I liked the man the moment he showed up on my doorstep wearing the kind of Michelin-tire-boy down jacket rarely seen in climes south of the Mason-Dixon line. Although he was a large ruddy man who spoke freely about rugby brawls and other cheery pastimes, he had the plummy accent of an upper-crust Englishman. Mentally I was calling him Sir Henry. "You'll be on your own up there," he warned me. "I don't guide the mountain. In fact, I've never been to the summit."

Fine by me. All I needed was someone to supply affordable tents, food, oxygen, Sherpa support and, most importantly, the elusive permits for an independent climb. I was impressed by Henry's eagerness and by the endorsement he received from a prominent British climber I contacted. And the price was right. The following spring, I arrived in Nepal to share his facilities at Base Camp with 23 other clients.
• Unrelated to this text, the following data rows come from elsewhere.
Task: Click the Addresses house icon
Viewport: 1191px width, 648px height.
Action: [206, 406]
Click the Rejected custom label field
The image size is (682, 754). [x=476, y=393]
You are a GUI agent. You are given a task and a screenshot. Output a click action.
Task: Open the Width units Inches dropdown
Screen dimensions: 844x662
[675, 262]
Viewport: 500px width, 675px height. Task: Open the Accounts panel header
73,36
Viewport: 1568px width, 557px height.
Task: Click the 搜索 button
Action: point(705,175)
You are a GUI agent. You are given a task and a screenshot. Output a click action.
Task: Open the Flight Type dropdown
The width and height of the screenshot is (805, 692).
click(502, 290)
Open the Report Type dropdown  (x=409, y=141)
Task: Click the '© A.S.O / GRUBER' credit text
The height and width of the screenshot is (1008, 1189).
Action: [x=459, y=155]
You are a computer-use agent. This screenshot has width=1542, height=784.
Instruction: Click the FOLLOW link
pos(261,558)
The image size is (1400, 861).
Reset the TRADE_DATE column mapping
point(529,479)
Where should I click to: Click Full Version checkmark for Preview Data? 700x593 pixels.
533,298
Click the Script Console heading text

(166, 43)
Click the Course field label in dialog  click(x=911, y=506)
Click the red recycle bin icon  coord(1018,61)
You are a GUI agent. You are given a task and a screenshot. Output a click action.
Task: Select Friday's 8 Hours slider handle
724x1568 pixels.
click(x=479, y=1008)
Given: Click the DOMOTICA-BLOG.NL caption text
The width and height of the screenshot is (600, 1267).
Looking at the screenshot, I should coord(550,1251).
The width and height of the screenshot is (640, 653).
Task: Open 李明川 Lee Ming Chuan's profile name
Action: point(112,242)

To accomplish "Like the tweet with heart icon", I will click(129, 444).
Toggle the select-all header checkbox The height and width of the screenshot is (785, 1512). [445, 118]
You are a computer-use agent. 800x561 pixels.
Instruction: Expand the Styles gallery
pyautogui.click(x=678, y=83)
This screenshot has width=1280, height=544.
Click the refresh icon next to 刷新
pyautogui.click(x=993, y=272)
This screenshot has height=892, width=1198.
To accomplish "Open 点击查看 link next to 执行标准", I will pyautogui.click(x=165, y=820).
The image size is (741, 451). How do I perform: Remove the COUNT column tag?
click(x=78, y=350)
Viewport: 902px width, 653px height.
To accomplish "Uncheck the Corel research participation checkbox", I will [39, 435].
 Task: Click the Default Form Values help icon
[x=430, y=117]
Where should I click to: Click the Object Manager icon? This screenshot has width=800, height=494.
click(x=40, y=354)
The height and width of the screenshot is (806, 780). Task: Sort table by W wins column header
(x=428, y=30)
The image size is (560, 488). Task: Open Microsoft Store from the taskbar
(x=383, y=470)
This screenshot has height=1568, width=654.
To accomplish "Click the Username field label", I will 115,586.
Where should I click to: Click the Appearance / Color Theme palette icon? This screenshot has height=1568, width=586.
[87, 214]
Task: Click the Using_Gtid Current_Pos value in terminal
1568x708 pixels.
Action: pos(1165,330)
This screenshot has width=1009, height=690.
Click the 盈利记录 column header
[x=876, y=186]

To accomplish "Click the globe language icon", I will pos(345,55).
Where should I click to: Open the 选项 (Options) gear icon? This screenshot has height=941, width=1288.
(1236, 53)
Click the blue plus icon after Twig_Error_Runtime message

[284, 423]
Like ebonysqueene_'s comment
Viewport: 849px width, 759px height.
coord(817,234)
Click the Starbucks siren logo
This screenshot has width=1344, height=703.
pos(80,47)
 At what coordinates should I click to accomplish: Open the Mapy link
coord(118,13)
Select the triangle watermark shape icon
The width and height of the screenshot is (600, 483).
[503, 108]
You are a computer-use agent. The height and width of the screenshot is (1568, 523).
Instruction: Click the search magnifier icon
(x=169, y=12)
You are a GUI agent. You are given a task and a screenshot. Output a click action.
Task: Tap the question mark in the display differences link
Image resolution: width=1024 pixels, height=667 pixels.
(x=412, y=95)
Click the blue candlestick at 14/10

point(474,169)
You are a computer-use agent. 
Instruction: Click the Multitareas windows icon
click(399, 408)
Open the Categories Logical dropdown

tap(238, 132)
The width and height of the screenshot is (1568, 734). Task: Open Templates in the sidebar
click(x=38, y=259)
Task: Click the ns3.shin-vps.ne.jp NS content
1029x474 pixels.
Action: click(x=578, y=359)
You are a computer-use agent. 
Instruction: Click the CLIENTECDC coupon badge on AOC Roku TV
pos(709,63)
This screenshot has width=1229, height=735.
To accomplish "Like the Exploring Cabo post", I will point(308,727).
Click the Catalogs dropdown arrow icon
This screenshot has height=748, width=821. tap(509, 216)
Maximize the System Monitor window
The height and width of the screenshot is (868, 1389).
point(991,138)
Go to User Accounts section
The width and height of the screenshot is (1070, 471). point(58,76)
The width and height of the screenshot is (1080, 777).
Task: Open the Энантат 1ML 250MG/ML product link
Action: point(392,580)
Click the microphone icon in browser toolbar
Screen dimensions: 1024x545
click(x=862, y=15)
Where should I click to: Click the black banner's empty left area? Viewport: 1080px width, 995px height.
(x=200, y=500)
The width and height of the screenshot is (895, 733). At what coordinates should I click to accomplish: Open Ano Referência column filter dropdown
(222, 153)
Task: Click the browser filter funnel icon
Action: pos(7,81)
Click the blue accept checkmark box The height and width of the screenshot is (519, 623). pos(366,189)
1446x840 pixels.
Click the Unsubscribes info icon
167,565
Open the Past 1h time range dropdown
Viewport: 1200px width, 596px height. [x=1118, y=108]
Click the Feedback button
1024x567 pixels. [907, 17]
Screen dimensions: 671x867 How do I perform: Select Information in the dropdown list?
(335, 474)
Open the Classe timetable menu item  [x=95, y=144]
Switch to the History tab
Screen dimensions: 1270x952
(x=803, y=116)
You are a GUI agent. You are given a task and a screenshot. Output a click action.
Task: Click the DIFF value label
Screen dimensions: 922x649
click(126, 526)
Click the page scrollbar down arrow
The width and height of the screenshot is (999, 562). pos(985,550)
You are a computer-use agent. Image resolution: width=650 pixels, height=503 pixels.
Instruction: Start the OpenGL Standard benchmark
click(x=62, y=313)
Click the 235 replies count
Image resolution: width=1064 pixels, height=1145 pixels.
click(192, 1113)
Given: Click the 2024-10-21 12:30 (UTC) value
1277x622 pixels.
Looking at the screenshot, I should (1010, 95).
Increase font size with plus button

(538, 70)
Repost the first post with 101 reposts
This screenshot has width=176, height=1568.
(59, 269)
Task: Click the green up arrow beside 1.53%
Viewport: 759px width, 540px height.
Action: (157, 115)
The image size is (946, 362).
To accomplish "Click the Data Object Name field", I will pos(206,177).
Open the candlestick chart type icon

Base Camp, which was hosting two dozen different expeditions and around 300 climbers, could hardly be called rugged. I'm not even sure it could be called camping. Sprawled across the moonscape at the foot of the massive Khumbu Icefall, a sprawling Hooverville provided trailer park ambience, all-you-can-eat buffets, and enough computers, modems and satellite phones to start a trading floor. Teams of Sherpas busied themselves fixing ropes and ladders from the entrance to the Icefall--a kind of frozen 2,000-foot tidal wave--and then all the way to the summit. Although frequent storms and the highly debilitating altitude mean nothing should ever be taken for granted on Everest, this was climbing right out of the Abercrombie & Kent catalog. I have to admit, I liked it.

For two months I puffed back and forth to increasingly higher camps to acclimatize my body for a final push. Above the Icefall, the route continued up a glacier valley, the Western Cwm, which slopes upward for three miles until it slams into the granite and ice shoulder of Everest, whose summit pyramid looms like a dark blade. Four camps were constructed along this route, and in the higher encampments frequent storms forced me to stay zipped inside my sleeping bag for days at a time. During one weeklong siesta, I became so desperately bored that I read five John Grisham novels in a row. Then, I reread them.

But I had work to do, too. Three times a week I wrote online dispatches that were sent back to Discovery via Henry's satellite modem. My videos were carried by Sherpa runner to an airstrip down the mountain, flown to Kathmandu, FedExed to Bethesda, Maryland, and posted on the Discovery website within a week. Back home, the site generated flattering reviews in the press, and was eventually getting over a million hits a week. Up on the mountain I was receiving the sort of Internet fan mail I had never gotten on previous assignments. Even the climbers I had featured on the website were getting fan mail. Eventually I had an inch-thick stack of signed appearance releases from fellow mountaineers vying to get on the program.

Even in the midst of pleasurable times, however, the sheer eccentricity of Everest's climbing scene offered its unsettling moments. True, there were the usual cheery altitude jocks I played soccer with at the daily 4 p.m. game on the frozen moraine next to Base Camp. But, well, there were others, too: like the American ex-car salesman who had been accidentally filmed making unwelcome overtures to my teenage Sherpa cameraman, and then tried to make off with Discovery's camera, which was eventually repossessed with a quick left fist. There was the English climber who in all seriousness accused me of trying to read his mind. Then there was the climber who insisted the Sherpa porters carry his backbreaking steamer trunk all the way through the Icefall to Camp II.

Certainly the long-term altitude intoxication played a part. After all, for weeks at a stretch Base Camp's inhabitants were fueling their brains with about half the oxygen available at sea level. Even so, there was a touch more madness on Everest than in other high-altitude climbing venues I'd encountered.